SAWT BEIRUT INTERNATIONAL

| 1 December 2021, Wednesday |

Washington : Nous ne resterons pas silencieux si l’Iran est sur le point de se doter d’une bombe nucléaire

L’envoyé spécial des États-Unis pour l’Iran, Robert Malley, a souligné aujourd’hui, mercredi, que « son pays ne restera pas inactif et silencieux si Téhéran commence à se rapprocher de la fabrication d’une bombe nucléaire. »
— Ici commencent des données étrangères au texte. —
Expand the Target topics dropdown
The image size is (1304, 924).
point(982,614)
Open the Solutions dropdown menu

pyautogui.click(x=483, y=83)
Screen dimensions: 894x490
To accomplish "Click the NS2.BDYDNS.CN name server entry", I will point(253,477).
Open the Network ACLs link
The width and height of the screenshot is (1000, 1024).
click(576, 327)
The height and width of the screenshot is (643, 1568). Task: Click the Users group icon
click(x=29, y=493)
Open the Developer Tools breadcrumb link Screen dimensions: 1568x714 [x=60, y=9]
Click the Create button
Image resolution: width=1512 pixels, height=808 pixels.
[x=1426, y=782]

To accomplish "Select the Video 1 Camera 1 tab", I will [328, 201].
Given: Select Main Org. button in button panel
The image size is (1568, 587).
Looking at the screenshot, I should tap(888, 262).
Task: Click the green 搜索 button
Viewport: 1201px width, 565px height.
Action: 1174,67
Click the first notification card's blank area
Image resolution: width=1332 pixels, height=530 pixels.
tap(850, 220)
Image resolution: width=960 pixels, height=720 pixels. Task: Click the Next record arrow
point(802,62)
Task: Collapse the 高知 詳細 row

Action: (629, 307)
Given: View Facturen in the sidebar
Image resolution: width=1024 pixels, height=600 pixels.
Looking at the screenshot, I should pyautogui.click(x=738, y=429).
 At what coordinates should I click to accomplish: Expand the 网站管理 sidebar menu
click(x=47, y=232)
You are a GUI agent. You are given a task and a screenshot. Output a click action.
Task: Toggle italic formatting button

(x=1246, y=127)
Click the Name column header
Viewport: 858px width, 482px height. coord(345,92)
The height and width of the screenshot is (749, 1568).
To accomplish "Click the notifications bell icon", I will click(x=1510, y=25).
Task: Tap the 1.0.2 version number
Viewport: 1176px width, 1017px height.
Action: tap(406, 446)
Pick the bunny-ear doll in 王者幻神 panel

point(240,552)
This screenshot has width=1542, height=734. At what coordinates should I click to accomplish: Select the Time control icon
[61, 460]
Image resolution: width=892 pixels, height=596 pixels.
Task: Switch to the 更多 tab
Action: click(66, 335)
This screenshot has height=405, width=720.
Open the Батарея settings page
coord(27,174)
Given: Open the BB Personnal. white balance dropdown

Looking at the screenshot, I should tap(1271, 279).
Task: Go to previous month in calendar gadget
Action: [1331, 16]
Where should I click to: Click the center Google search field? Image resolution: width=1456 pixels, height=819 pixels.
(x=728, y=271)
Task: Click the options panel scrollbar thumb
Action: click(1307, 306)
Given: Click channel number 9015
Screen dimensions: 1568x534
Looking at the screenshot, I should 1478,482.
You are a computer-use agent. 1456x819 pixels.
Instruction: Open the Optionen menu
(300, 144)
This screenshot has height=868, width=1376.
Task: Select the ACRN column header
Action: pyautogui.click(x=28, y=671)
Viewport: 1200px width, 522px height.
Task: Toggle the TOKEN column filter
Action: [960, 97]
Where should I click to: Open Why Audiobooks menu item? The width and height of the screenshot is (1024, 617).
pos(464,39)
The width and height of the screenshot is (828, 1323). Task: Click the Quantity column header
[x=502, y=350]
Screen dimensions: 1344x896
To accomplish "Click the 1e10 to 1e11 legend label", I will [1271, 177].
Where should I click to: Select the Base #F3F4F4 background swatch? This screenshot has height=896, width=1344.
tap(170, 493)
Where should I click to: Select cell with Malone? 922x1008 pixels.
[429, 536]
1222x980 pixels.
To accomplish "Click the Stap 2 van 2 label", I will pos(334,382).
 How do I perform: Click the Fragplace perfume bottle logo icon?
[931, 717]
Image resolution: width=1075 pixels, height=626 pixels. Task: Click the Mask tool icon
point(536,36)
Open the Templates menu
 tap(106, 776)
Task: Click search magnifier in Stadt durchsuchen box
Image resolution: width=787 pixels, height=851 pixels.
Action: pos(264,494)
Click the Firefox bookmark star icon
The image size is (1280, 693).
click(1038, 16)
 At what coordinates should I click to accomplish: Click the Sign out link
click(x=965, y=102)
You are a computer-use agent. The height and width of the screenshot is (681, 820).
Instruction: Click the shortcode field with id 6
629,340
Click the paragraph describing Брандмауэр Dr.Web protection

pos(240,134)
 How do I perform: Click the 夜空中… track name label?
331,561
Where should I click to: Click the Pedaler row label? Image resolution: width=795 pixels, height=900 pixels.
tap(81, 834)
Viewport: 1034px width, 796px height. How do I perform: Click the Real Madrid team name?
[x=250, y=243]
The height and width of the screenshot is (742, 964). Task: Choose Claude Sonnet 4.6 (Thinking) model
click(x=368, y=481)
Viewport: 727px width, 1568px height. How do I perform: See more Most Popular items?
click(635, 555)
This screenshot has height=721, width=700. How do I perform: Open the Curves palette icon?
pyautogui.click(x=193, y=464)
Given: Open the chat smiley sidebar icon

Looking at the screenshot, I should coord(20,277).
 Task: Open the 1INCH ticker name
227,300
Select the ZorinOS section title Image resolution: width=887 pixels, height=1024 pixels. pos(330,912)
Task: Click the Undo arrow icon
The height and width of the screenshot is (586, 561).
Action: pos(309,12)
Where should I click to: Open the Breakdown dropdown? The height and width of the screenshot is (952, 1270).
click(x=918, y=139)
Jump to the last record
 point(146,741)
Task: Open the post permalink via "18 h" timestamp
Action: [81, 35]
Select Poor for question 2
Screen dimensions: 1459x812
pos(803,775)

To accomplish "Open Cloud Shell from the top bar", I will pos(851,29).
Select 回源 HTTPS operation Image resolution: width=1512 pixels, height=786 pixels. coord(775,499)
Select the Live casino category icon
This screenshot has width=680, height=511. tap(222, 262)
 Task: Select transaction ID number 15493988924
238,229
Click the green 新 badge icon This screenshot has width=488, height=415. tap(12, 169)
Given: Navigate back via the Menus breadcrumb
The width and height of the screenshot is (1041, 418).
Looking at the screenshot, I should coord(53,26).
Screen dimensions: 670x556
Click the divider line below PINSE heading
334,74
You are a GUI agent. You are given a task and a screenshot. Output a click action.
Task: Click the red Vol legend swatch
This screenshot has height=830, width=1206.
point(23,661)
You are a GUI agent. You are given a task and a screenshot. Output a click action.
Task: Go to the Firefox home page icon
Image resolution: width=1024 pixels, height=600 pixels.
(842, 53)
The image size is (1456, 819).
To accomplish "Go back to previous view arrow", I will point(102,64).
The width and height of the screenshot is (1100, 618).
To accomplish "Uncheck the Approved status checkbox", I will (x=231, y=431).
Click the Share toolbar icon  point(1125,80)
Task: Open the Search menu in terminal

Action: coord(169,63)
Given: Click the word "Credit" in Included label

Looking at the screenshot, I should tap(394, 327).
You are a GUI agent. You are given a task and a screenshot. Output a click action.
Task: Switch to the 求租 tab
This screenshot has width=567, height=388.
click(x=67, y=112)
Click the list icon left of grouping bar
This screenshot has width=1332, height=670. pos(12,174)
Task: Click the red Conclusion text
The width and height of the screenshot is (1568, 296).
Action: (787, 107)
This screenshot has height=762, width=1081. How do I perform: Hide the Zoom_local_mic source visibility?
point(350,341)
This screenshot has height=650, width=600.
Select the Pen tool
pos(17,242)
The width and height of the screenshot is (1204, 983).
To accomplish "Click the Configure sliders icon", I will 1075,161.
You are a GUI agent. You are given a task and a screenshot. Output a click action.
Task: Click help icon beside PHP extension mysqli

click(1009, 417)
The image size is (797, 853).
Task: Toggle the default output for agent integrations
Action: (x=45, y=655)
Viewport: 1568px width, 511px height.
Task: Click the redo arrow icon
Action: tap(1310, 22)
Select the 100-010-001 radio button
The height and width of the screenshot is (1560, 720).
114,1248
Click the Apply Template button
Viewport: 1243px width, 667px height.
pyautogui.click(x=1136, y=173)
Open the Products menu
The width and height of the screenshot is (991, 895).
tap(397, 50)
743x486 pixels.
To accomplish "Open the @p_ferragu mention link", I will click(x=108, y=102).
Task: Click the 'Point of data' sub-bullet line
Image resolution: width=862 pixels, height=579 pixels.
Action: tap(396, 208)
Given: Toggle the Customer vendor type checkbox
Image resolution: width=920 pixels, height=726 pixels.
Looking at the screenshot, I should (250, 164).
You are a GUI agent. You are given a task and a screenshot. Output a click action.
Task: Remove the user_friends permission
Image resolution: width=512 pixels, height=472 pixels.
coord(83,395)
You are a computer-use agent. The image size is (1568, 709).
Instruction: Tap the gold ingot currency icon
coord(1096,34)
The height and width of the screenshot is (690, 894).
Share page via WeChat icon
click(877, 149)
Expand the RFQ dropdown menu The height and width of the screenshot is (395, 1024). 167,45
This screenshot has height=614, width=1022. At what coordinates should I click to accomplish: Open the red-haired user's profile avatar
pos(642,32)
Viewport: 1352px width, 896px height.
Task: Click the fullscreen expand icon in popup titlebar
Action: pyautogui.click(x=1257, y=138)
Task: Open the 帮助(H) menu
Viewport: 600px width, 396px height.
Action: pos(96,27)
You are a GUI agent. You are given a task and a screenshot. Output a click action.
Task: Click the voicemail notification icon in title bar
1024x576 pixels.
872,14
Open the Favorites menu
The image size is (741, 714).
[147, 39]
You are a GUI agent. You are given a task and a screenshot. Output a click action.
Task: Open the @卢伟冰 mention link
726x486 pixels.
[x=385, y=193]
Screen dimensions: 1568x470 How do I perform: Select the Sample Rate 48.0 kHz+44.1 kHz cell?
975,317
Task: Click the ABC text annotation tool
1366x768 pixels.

Et l’envoyé américain a déclaré : « Si Téhéran choisit de ne pas revenir à l’accord nucléaire, nous devrons discuter d’autres moyens, y compris la diplomatie, pour faire face à ses ambitions nucléaires, » et il a ajouté : « Voyons ce que Téhéran dira lors des pourparlers nucléaires, mais les indices qui nous parviennent ne sont pas très encourageants. »

Mardi, le ministre israélien des finances, Avigdor Lieberman, a prédit que « l’Iran possédera une arme nucléaire d’ici cinq ans », notant que « cette étape (la possession d’une arme nucléaire), ne sera pas affectée par les pourparlers actuels entre l’Iran et les principales puissances mondiales sur un nouvel accord visant à limiter ses capacités nucléaires. »

Il convient de noter que les pourparlers entre l’Iran et les grandes puissances internationales se sont arrêtés après 6 rounds en juin dernier, ces derniers visant à ramener Washington à l’accord signé en 2015 dont l’administration de l’ancien président Donald Trump s’est retirée en 2018.

Il est prévu de reprendre les négociations dans la capitale autrichienne Vienne sur la relance de l’accord nucléaire avec l’Iran le 29 de ce mois, selon ce que le ministère iranien des Affaires étrangères a annoncé plus tôt.

L’Iran et six grandes puissances internationales (les États-Unis, la France, la Grande-Bretagne, la Russie, la Chine et l’Allemagne) ont conclu en 2015 un accord sur son programme nucléaire appelé Plan global d’action conjoint, qui a permis la levée d’une grande partie des sanctions qui lui étaient imposées, en échange de la limitation de ses activités nucléaires et de la garantie de la paix de son programme .

Mais les États-Unis se sont retirés de l’accord en 2018 sous l’impulsion de leur ancien président, Donald Trump, qui a réimposé des sanctions économiques à Téhéran, et un an plus tard, l’Iran a commencé à revenir progressivement sur les engagements fondamentaux pris dans le cadre de l’accord.